# How would you use a standard enthalpies of formation table to determine the change in enthalpy for these reactions?

## $2 C O \left(g\right) + {O}_{2} \left(g\right) \to 2 C {O}_{2} \left(g\right)$ $C {H}_{4} \left(g\right) + 2 {O}_{2} \left(g\right) \to C {O}_{2} \left(g\right) + 2 {H}_{2} O \left(l\right)$ $2 {H}_{2} S \left(g\right) + 3 {O}_{2} \left(g\right) \to 2 {H}_{2} O \left(l\right) + 2 S {O}_{2} \left(g\right)$

Jun 28, 2017

$- 566 k J$
$- 999 k J$
$- 1125 k J$

#### Explanation:

Our equation of interest to apply for this problem is:
DeltaH_(rxn)^° = sum(n*p roducts)-sum(m* react ants)

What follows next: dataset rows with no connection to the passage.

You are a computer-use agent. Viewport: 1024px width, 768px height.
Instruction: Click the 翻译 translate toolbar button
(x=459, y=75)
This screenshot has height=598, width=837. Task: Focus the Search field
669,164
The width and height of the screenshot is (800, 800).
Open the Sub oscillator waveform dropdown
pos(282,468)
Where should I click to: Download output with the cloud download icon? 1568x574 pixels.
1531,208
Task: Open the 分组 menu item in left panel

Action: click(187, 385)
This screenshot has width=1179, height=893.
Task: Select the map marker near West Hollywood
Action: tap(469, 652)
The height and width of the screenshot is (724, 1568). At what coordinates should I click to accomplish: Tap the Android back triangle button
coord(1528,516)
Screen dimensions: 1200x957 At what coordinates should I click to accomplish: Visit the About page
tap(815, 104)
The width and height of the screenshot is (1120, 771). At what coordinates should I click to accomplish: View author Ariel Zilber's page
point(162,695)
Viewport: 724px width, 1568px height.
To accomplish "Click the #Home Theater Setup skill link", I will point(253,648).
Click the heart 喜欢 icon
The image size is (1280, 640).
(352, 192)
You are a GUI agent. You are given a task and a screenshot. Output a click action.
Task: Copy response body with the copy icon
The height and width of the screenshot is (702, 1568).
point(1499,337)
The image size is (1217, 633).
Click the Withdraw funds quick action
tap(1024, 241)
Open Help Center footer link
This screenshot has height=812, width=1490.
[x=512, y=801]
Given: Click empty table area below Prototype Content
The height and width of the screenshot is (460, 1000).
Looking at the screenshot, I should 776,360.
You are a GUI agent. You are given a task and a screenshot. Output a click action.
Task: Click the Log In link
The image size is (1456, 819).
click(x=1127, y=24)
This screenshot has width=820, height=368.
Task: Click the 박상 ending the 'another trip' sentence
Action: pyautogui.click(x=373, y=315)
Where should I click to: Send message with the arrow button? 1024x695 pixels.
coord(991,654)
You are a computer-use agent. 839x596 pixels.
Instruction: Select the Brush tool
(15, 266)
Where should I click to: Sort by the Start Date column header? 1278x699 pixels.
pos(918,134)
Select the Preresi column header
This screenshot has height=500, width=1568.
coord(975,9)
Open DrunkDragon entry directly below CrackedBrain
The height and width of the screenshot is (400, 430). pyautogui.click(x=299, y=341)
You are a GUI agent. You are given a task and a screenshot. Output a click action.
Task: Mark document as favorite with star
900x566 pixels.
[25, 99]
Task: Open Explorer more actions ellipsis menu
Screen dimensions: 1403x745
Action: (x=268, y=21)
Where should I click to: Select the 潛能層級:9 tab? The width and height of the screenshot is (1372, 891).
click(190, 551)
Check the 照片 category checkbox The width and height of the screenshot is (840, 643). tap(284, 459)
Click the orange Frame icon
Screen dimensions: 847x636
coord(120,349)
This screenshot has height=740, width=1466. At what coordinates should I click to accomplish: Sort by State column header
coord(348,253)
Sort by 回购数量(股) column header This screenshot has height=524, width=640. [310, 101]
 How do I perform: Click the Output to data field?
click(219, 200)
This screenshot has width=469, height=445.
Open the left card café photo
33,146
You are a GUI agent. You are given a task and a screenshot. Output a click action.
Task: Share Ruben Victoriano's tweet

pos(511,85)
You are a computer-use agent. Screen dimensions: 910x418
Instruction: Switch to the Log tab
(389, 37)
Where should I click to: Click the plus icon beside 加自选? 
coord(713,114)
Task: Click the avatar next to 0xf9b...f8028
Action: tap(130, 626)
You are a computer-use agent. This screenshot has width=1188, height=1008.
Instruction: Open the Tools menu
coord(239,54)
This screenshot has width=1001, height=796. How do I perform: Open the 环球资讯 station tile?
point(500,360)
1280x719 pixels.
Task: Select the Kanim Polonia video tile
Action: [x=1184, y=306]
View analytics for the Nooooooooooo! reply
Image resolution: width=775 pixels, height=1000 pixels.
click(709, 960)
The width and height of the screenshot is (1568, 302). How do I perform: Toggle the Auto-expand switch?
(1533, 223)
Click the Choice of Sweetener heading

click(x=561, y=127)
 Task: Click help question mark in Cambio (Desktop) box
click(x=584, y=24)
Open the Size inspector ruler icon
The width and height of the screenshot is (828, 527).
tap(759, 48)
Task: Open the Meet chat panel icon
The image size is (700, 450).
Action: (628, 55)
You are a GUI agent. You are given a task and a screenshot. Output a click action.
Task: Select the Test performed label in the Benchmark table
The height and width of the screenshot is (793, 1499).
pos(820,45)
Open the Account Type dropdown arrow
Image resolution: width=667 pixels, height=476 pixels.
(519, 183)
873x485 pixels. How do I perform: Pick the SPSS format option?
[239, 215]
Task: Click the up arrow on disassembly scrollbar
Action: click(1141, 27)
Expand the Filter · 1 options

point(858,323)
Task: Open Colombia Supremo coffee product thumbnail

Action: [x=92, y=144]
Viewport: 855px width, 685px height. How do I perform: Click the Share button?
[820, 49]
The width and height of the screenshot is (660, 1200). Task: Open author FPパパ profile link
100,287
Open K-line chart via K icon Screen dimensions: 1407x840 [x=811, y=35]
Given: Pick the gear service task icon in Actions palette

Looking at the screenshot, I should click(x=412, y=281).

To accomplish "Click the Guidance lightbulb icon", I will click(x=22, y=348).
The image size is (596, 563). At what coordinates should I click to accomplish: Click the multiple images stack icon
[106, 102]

Where n and m are moles of substances. We'd subsequently look the values up, do the math, and voila, so in my text, here's what I get. The reason some reactants/products have 0 formation energy is because when the molecule is the most stable form, no energy is needed to form.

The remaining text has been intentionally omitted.